### GIVEN RECORDS

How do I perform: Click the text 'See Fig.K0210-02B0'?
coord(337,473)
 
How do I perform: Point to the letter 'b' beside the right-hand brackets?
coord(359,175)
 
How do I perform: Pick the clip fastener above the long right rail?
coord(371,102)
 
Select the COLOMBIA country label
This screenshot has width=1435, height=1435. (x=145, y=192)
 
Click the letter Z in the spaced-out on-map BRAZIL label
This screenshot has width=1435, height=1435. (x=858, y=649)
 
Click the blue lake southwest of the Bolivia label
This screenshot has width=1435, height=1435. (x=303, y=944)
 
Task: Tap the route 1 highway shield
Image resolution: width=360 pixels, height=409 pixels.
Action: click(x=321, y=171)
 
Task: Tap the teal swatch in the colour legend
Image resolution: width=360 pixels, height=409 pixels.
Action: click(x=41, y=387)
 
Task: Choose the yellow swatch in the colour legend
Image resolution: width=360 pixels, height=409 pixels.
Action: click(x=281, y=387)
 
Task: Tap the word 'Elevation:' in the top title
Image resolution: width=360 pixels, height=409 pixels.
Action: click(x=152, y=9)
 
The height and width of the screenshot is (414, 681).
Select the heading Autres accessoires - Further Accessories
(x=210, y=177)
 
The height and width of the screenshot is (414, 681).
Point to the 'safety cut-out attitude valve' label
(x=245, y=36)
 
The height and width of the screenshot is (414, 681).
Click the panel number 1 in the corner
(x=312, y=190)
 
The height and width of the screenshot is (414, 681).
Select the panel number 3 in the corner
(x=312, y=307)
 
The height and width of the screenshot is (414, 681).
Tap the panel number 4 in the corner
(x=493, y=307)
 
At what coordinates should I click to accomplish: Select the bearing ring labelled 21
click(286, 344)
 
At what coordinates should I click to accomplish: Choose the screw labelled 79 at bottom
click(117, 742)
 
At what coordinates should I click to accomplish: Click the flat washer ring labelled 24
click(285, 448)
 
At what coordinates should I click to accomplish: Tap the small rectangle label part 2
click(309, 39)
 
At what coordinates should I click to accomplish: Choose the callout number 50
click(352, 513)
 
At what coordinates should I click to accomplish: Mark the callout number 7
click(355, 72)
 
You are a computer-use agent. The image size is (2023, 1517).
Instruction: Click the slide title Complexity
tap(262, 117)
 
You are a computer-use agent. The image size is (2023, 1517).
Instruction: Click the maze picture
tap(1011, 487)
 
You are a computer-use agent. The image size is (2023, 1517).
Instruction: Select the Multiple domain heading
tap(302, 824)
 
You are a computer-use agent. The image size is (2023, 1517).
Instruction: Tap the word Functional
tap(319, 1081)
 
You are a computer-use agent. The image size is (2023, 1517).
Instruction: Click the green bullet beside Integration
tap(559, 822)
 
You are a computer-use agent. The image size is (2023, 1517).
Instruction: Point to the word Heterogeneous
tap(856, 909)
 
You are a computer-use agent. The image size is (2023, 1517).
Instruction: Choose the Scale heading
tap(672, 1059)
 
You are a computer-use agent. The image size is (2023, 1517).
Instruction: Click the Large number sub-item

######

[SHORT EXERCISE] Reproduce the records verbatim from the line with "Click the blue" to the line with "tap(262, 117)", including both of those lines.

[RIGHT ANSWER]
Click the blue lake southwest of the Bolivia label
This screenshot has width=1435, height=1435. (x=303, y=944)
 
Task: Tap the route 1 highway shield
Image resolution: width=360 pixels, height=409 pixels.
Action: click(x=321, y=171)
 
Task: Tap the teal swatch in the colour legend
Image resolution: width=360 pixels, height=409 pixels.
Action: click(x=41, y=387)
 
Task: Choose the yellow swatch in the colour legend
Image resolution: width=360 pixels, height=409 pixels.
Action: click(x=281, y=387)
 
Task: Tap the word 'Elevation:' in the top title
Image resolution: width=360 pixels, height=409 pixels.
Action: click(x=152, y=9)
 
The height and width of the screenshot is (414, 681).
Select the heading Autres accessoires - Further Accessories
(x=210, y=177)
 
The height and width of the screenshot is (414, 681).
Point to the 'safety cut-out attitude valve' label
(x=245, y=36)
 
The height and width of the screenshot is (414, 681).
Click the panel number 1 in the corner
(x=312, y=190)
 
The height and width of the screenshot is (414, 681).
Select the panel number 3 in the corner
(x=312, y=307)
 
The height and width of the screenshot is (414, 681).
Tap the panel number 4 in the corner
(x=493, y=307)
 
At what coordinates should I click to accomplish: Select the bearing ring labelled 21
click(286, 344)
 
At what coordinates should I click to accomplish: Choose the screw labelled 79 at bottom
click(117, 742)
 
At what coordinates should I click to accomplish: Click the flat washer ring labelled 24
click(285, 448)
 
At what coordinates should I click to accomplish: Tap the small rectangle label part 2
click(309, 39)
 
At what coordinates should I click to accomplish: Choose the callout number 50
click(352, 513)
 
At what coordinates should I click to accomplish: Mark the callout number 7
click(355, 72)
 
You are a computer-use agent. The image size is (2023, 1517).
Instruction: Click the slide title Complexity
tap(262, 117)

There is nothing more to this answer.